▶ Exercise details: Copy the listing exactly; drop the pictures.

Segment Open

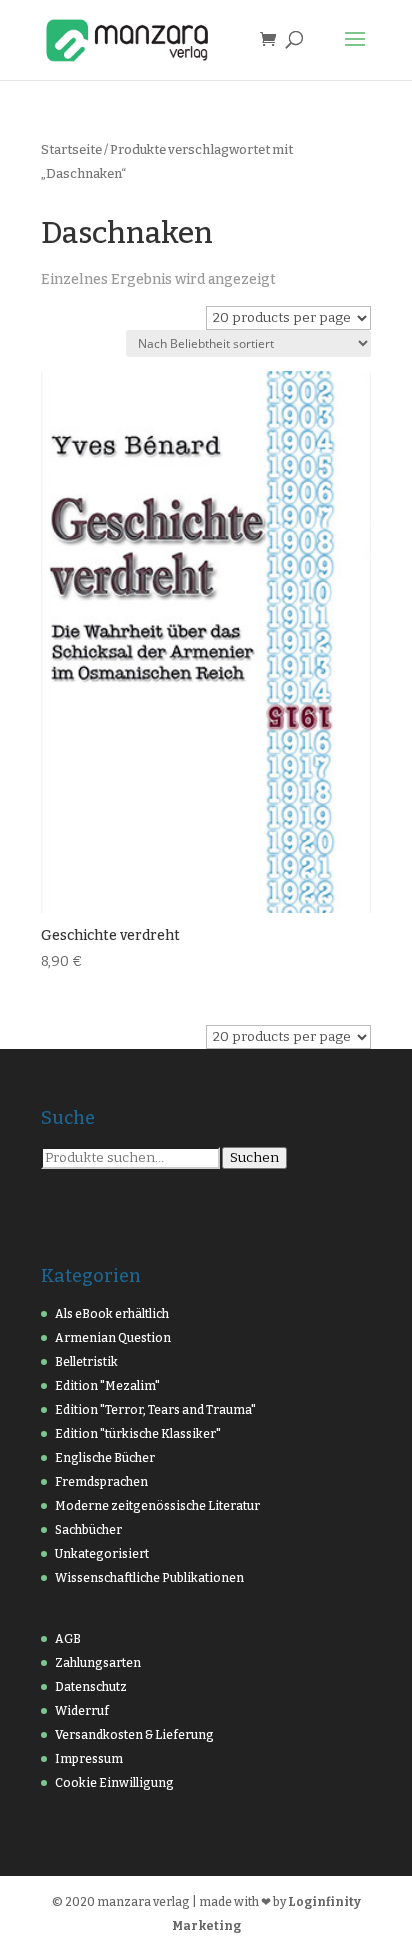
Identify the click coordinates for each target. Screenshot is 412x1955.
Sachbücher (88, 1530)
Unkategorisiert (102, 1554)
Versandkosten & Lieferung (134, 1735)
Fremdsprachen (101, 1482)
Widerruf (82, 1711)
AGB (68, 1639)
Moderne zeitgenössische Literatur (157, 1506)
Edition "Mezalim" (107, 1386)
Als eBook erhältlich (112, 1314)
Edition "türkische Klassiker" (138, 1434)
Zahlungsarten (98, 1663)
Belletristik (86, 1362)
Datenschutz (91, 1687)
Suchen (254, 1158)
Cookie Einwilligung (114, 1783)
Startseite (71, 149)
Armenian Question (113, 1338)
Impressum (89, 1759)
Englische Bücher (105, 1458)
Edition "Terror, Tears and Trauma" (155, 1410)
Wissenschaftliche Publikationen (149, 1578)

Segment Closed

▶ Your solution:
Identify the click coordinates for each target. Screenshot is 412x1955.
Sachbücher (88, 1530)
Unkategorisiert (102, 1554)
Versandkosten & Lieferung (134, 1735)
Fremdsprachen (101, 1482)
Widerruf (82, 1711)
AGB (68, 1639)
Moderne zeitgenössische Literatur (157, 1506)
Edition "Mezalim" (107, 1386)
Als eBook erhältlich (112, 1314)
Edition "türkische Klassiker" (138, 1434)
Zahlungsarten (98, 1663)
Belletristik (86, 1362)
Datenschutz (91, 1687)
Suchen (254, 1158)
Cookie Einwilligung (114, 1783)
Startseite (71, 149)
Armenian Question (113, 1338)
Impressum (89, 1759)
Englische Bücher (105, 1458)
Edition "Terror, Tears and Trauma" (155, 1410)
Wissenschaftliche Publikationen (149, 1578)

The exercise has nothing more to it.